Here about the improvements.
In summary my implementation of the Genetic Algorithm was way too simplistic (functional, but not great).
Variance in individuals
I believe I mentioned that in a past entry, but anyhow. One thing that was simply wrong was to use too few repetitions in a Monte-Carlo setting.
That introduced variance in the calculated fitness of the individuals, which could make the GA sometimes find an individual was better than it in fact should have been estimated.
This was discovered when comparing results with an alternate method (MMCA, a mean-field approach) that did not require as many iterations.
Fixing that would of course mean to SLOW things down further in the MC setting, but on the other hand the results would be more… Correct/valid.
Tournaments
So up until my last version, I had reused code from a simple exercise about GA. There the choice of candidate parents for the upcoming offspring generation used a basic sampling of all individuals in random pairs, so that all individuals had a chance to reproduce. Then for each pair you would take the best of the two individuals and that would become one parent.
This has two issues: you only get 50% of a generation to reproduce. And you could (and did) have “bad individuals” still present (some pairs would probably be between two individuals of low fitness), and so that kept some genetic diversity but progress would be slow.
I have now reviewed the approach of tournaments in GA and added a variable (which I fix for all simulations, in fact) for tournament pressure, and that has made a lot of difference! That is, along with fixing the next point…
children cross-over and pruning
Another simplistic (but quite inefficient) part of the algorithm would take two parents and do a one-point crossover to generate two children.

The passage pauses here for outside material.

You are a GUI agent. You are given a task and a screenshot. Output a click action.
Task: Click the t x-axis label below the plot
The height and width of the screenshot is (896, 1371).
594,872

Which in principle is perfectly fine, BUT in my case I have to respect a budget.
The simplest way to ensure the budget is respected is to prune any “ilegal” children, those over budget.
However that leaves us with the rest of children that are at OR UNDER budget.
This won’t help improve, as going under budget contributes NEGATIVELY to our goals.
About mutation
Mutation would have the same problem, the way it was implemented, as did the crossover, and could produce individuals over budget. Instead then of choosing random genes across the whole gene pool of children (which was simple and I thought rather elegant), I instead have had to now choose random individual children (in proportion of mutation pressure), and then choose random PAIRS of genes (but one from the 1s, one from the 0s) and switch them, thereby ensuring I’m not going over (nor under) budget upon mutation.
Conclusions
Even with all those issues the GA performed, it just performed poorly. But many children generated were ilegal as per my budget, leaving fewer than one would wish, and of the rest they could come from far from optimal parents. The selection process was not efficient.
After introducing the necessary corrections and improvements, and even though things are slower PER generation, the GA minimizes MUCH faster, converges earlier to what appears to be better fitness in fact, and so iterates for fewer generations, compensating a bit the MC additional repetitions.
I am getting closer to the deadline for the Project, and these additional results will force me to rewrite a good chunk of my dissertation, but for better results, so I can’t complain!